An occlusion pancreatogram 4 weeks later showed no filling defect within the pancreatic duct. The duct of Wirsung was opacified and terminated at the level of the major ampulla. The LAMS along the posterior wall of the gastric body was removed. A prophylactic pancreatic duct stent was inserted through the minor ampulla, and the patient experienced clinical resolution of her ascites.
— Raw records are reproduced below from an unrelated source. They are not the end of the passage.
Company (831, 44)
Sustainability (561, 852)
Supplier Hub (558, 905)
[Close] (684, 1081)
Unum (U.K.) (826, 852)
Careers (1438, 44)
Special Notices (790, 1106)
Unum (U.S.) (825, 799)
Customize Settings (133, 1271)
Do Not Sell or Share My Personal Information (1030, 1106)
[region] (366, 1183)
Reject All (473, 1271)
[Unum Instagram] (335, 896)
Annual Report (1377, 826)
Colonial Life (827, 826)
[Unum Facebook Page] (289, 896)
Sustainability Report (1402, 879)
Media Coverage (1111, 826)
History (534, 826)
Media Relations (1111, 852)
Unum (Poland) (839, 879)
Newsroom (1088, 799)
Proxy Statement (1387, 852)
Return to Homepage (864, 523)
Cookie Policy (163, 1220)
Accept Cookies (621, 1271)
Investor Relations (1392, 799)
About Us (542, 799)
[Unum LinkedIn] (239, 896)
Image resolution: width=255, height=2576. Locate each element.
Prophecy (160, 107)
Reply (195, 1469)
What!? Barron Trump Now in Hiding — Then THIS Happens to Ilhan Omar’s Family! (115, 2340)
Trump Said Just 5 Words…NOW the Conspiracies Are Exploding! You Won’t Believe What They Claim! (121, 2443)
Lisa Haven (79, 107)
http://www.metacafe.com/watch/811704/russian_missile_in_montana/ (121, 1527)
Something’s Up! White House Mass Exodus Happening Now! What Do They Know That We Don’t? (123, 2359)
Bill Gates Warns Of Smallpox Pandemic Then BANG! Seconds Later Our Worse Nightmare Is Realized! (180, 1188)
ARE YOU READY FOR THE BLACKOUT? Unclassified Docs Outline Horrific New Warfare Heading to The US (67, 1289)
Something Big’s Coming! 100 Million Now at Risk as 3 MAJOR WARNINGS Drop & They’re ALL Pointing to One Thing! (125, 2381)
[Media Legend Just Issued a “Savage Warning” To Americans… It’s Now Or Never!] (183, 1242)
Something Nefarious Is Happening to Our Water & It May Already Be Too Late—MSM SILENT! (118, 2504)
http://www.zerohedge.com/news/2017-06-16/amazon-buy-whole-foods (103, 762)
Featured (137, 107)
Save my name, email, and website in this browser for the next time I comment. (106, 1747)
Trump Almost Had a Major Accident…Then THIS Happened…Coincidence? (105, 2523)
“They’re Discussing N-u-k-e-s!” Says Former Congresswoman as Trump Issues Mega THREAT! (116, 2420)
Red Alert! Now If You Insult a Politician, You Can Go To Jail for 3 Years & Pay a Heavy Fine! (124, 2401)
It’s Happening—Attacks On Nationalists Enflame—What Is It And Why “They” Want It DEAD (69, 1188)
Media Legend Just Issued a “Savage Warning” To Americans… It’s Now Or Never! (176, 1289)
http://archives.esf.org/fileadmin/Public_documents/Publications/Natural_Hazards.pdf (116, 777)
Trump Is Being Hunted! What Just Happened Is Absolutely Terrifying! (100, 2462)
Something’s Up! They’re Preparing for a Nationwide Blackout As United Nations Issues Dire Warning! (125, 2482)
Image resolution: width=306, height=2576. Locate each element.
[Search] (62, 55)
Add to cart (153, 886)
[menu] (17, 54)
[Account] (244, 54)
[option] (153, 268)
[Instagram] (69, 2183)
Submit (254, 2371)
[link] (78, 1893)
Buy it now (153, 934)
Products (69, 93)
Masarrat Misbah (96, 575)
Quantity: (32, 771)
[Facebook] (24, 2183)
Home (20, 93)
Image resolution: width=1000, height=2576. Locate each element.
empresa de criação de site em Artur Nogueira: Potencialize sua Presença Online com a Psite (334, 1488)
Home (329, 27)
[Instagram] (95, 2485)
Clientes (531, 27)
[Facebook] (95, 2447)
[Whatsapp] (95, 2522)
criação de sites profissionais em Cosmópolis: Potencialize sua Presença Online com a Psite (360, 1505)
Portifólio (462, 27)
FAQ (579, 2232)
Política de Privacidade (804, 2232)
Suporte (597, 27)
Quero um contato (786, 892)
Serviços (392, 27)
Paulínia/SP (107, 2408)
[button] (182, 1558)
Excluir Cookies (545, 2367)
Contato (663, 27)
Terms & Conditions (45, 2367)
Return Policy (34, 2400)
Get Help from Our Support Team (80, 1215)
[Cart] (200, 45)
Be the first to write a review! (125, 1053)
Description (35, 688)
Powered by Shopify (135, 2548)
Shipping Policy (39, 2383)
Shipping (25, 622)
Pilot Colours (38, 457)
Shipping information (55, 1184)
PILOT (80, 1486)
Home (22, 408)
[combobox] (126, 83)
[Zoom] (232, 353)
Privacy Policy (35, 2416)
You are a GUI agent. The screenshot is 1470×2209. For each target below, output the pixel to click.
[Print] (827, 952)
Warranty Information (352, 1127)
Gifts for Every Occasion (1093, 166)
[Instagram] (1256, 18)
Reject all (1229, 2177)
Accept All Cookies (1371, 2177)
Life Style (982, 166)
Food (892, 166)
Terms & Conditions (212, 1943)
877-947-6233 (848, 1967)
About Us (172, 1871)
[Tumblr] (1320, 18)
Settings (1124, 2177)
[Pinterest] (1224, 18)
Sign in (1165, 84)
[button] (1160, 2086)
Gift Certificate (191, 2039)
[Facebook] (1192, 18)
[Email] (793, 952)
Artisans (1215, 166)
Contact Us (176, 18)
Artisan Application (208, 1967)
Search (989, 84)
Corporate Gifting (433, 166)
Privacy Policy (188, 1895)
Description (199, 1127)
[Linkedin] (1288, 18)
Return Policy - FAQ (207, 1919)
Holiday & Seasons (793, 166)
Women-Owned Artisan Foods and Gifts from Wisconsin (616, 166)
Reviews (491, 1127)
In the past, obstructing pancreatic duct stones have been treated with a surgical lateral pancreaticojejunostomy and open-duct stone removal. However, endoscopic techniques to remove main pancreatic duct stones have been developed and include pancreatic sphincterotomy, stone retrieval (balloons, baskets, or rat-tooth forceps), stent placement, and mechanical lithotripsy. Endoscopic extraction of pancreatic duct stones is often more difficult than removing biliary calculi because pancreatic duct stones are usually harder and located behind strictures. EUS-guided pancreatic duct rendezvous can assist in removing larger stones when deep cannulation of the pancreatic duct through the major papilla is not feasible. We report a unique use of a rendezvous procedure to remove an obstructing pancreatic duct stone in the setting of pancreatic ascites and a symptomatic pancreatic pseudocyst.
Disclosure
All authors disclosed no financial relationships relevant to this publication.